Il sera difficile à l'issue de l'étape pour les principaux médias de s'enthousiasmer devant cette démonstration tant elle ne laissa aucune place aux doutes. Il était fortement improbable qu'un coureur de ce profil puisse créer de telles différences et pourtant ce fût le cas.
Maintenant nous savons de quoi il en tenait suite aux aveux du danois en 2007 mais personne n'était réellement dupe. Cet épisode sera à jamais considéré comme le nec plus ultra des années dopage.
2000 : Otxoa devant la fusée texane
Hautacam ne sera empruntée que quatre ans plus tard durant l'édition du tour 2000 et donnera lieu à l'un des premiers faits d'armes de Lance Armstrong.
Si c'est le jeune grimpeur espagnol de l'équipe Kelme, Javier Otxoa parti en échappée très tôt qui remportera son premier et seul succès professionnel, c'est bien la performance de l'américain Lance Armstrong qui restera dans les mémoires. Profitant de conditions pluvieuses qu'il adore, le texan part dès le pied et distance tous ses principaux rivaux à commencer par Marco Pantani, Jan Ullrich, Richard Virenque ou encore Alex Zülle. Armstrong créera des écarts très importants et n'échouera qu'à 43 secondes d'Otxoa, l'espagnol qui comptait plus de dix minutes d'avance au pied.
Après cette prestation, Armstrong n'a plus de rivaux et remportera tranquillement son deuxième tour de France. Et on sait maintenant depuis les aveux d'Armstrong en 2013 que cette performance n'avait rien de naturelle.
La suite de carrière d'Otxoa le héros du jour prendra un tournant dramatique. En effet renversé quelque mois plus tard par une voiture à l'entrainement avec son frère jumeau Ricardo lui aussi professionnel chez Kelme qui décédera des suites de ses blessures, Javier Otxoa ne se remettra jamais des graves sequelles au cerveau. Il deviendra champion paralympique en 2004.

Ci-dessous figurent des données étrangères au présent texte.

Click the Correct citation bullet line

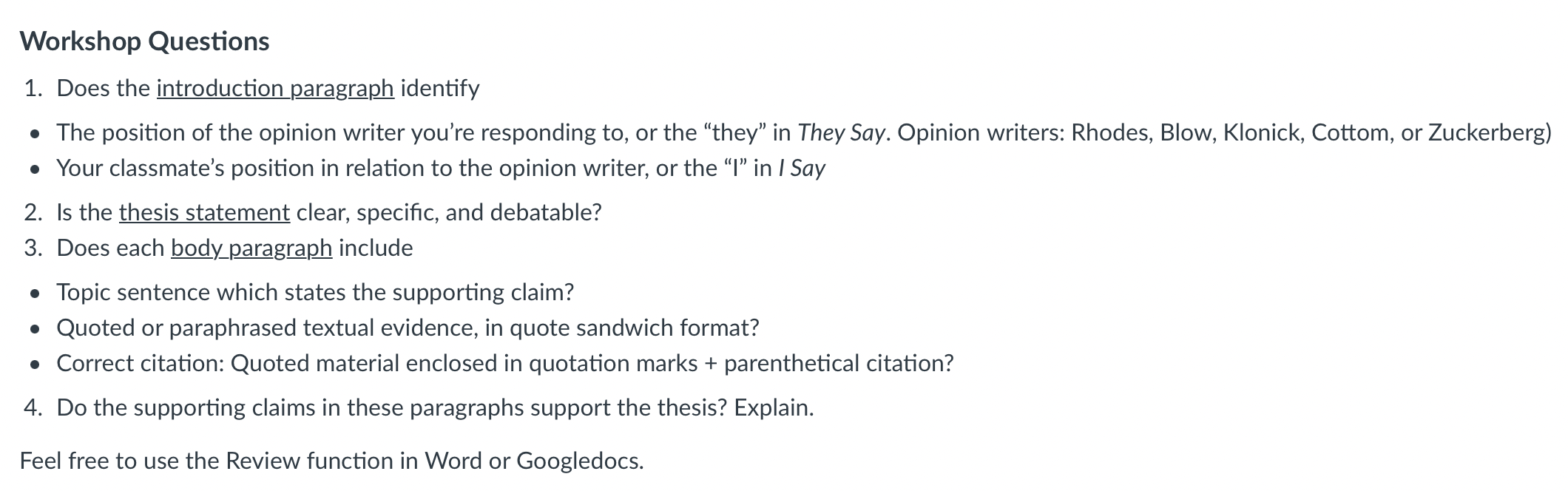(505, 364)
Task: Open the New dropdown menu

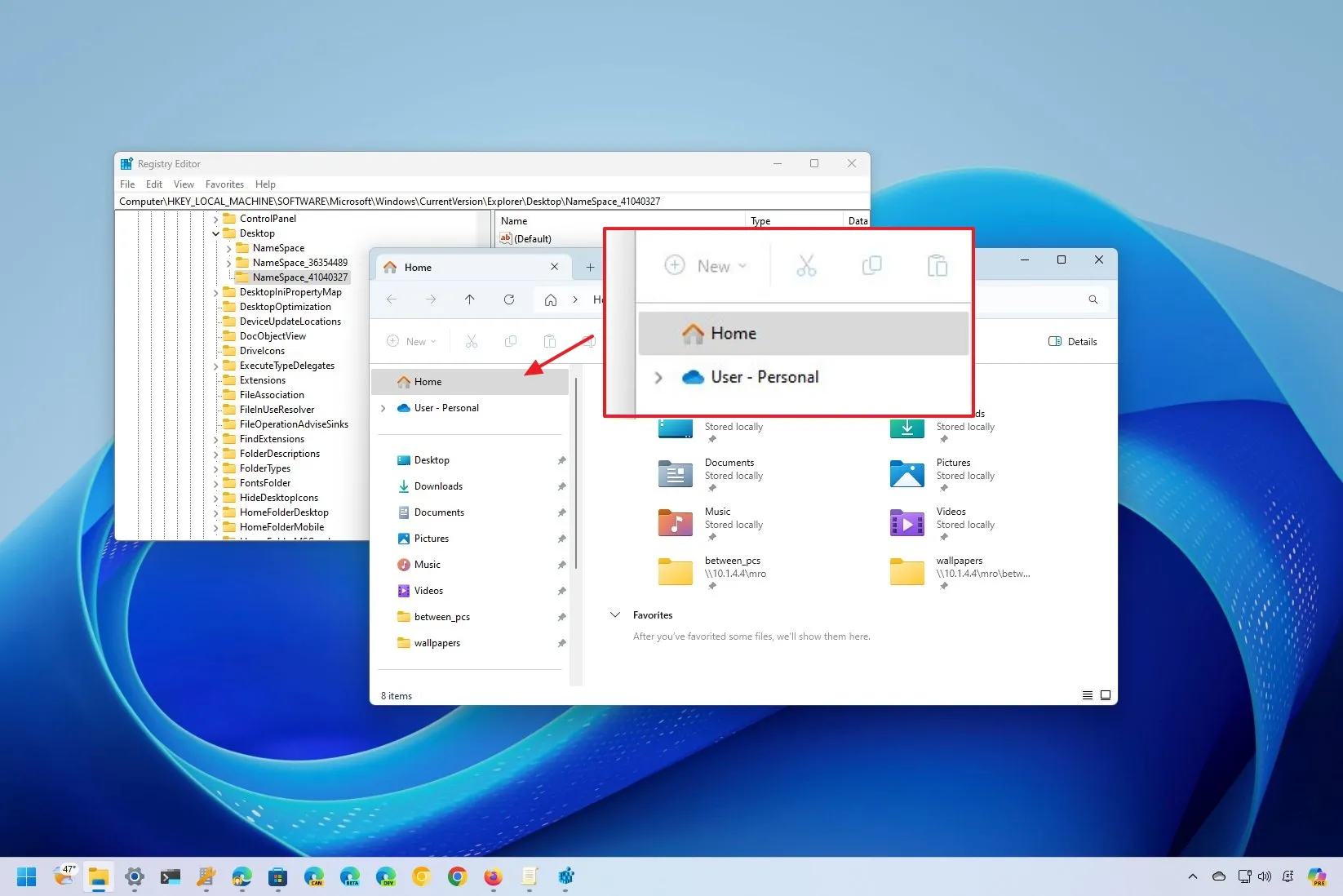Action: pyautogui.click(x=412, y=341)
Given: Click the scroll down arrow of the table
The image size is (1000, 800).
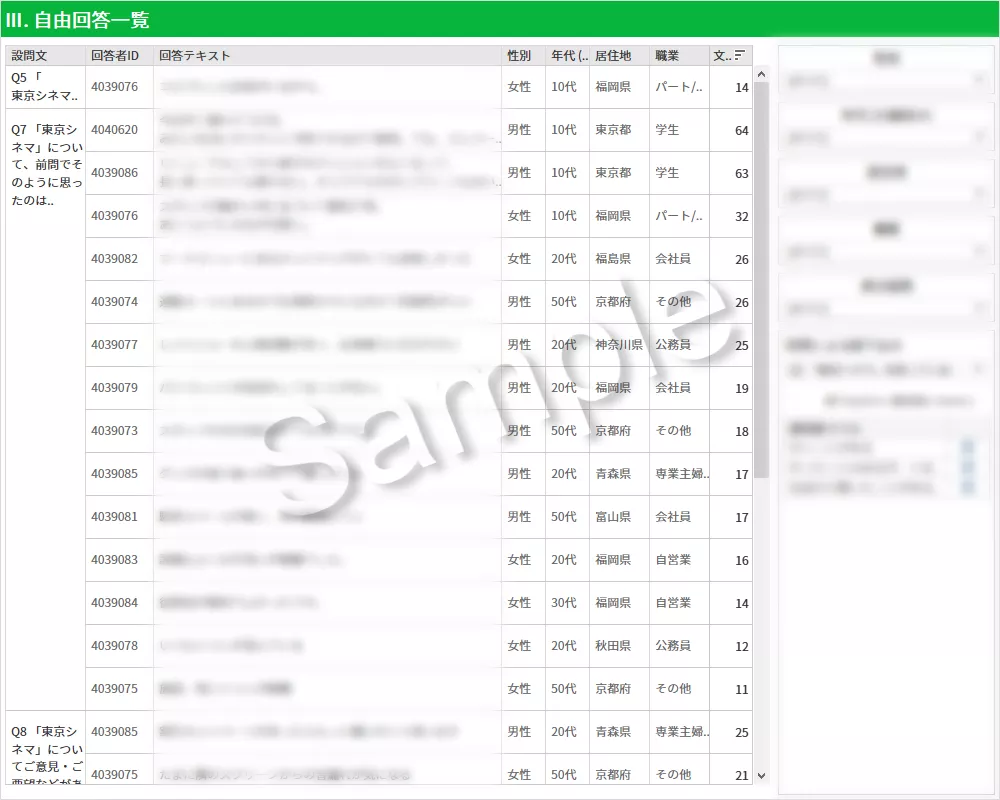Looking at the screenshot, I should (x=761, y=775).
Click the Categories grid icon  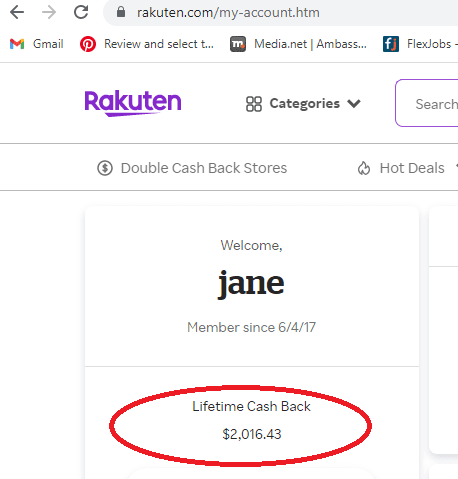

2008 : Piepoli pour une victoire décriée dix ans après.
En 2006, l'étape d'Hautacam est la deuxième étape pyrénéenne et donnera lieu à l'escroquerie de la sulfureuse équipe Saunier-Duval qui aura marqué ce tour par ses performances tout d'abord et ensuite les affaires de dopage qui se succéderons.
Leonardo Piepoli 36 ans et déjà présent et troisième de la montée d'Hautacam douze ans auparavant lors de la "démonstration" de Bjarne Riis sera avec son équipier Juan-José Cobo le héros du jour si on peut appeler cela ainsi quand on connait la suite des événements pour les hommes de la Saunier Duval.
Le duo clairement au-dessus du lot lâchera au train tous ses adversaires parmi lesquels Carlos Sastre futur vainqueur de l'épreuve, les frères Schleck ou encore Cadel Evans et arrivera ensemble au sommet. C'est Piepoli qui s'imposera facilement sans jouer le sprint à son équipier.
Quelque jours plus tard, Piepoli sera contrôlé positif et l'équipe Saunier Duval exclue du Tour ce qui n'empêchera pas Juan-José Cobo d'être déclaré finalement vainqueur suite au déclassement de l'italien
Pour conclure on peut dire que cette montée d'Hautacam fait partie de la légende du tour tant les événements qui s'y sont déroulés ont malgré tout marqués les esprits parfois pour de mauvaises raisons en lien avec le dopage comme si il fallait être "chargé" pour réussir à s'imposer dans une montée si difficile.
Hautacam n'en reste pas moins une belle montée qui peut créer la décision cet après-midi. En espérant que les événements du jeudi 24 juillet 2014 resteront dans la légende pour des raisons honorables. Hautacam le mériterait bien enfin une bonne fois pour toutes.